## ROWS:
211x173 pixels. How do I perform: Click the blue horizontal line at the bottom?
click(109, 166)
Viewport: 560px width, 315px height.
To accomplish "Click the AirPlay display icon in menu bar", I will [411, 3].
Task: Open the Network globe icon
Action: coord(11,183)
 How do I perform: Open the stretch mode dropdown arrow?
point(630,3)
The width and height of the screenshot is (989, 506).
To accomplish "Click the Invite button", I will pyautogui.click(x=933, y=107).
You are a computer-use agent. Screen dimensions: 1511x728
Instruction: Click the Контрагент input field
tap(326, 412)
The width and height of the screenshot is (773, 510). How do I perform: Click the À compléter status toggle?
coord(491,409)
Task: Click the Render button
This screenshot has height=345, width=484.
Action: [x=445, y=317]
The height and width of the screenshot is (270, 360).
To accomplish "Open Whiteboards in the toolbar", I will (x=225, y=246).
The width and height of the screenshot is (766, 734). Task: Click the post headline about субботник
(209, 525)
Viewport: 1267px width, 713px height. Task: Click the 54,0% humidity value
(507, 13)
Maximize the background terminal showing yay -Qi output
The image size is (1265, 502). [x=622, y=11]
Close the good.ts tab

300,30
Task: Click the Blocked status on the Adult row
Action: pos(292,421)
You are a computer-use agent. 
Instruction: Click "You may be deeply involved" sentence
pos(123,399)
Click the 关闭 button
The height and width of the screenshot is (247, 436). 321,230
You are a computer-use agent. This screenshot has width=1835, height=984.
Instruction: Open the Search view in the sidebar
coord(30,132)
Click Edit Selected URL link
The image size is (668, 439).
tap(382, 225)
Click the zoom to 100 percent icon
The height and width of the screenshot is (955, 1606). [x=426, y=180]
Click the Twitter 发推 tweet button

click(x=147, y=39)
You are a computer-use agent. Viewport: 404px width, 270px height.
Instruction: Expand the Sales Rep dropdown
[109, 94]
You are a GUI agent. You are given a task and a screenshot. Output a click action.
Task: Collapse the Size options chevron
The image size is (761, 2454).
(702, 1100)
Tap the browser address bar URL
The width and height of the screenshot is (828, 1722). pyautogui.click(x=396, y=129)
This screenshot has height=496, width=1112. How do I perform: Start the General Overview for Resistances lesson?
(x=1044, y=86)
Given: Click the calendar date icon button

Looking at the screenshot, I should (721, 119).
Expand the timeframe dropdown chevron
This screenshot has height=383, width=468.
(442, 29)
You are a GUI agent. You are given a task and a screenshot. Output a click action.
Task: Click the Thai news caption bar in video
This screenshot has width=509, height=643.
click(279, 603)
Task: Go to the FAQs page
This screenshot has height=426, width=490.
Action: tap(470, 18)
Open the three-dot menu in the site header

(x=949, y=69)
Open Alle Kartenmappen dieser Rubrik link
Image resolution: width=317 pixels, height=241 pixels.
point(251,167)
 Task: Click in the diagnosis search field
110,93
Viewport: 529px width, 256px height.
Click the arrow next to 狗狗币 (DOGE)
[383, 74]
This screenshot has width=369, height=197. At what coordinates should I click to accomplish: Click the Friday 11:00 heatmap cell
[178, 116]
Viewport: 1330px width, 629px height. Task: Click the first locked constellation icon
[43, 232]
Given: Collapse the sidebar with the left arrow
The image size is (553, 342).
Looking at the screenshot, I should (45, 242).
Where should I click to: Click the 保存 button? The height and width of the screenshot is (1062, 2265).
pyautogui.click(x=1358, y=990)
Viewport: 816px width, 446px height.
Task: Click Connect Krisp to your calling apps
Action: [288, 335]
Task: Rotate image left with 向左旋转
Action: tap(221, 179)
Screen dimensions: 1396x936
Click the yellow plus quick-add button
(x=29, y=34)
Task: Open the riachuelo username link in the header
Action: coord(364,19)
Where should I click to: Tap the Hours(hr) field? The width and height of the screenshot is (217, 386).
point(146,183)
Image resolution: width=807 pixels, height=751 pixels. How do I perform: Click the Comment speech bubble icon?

## WHAT YOU SHOULD DO:
Pull out every line of the items above that contains the string "pixels", and copy each of those lines in full.

## RESULT OF THIS TASK:
211x173 pixels. How do I perform: Click the blue horizontal line at the bottom?
Image resolution: width=317 pixels, height=241 pixels.
Image resolution: width=807 pixels, height=751 pixels. How do I perform: Click the Comment speech bubble icon?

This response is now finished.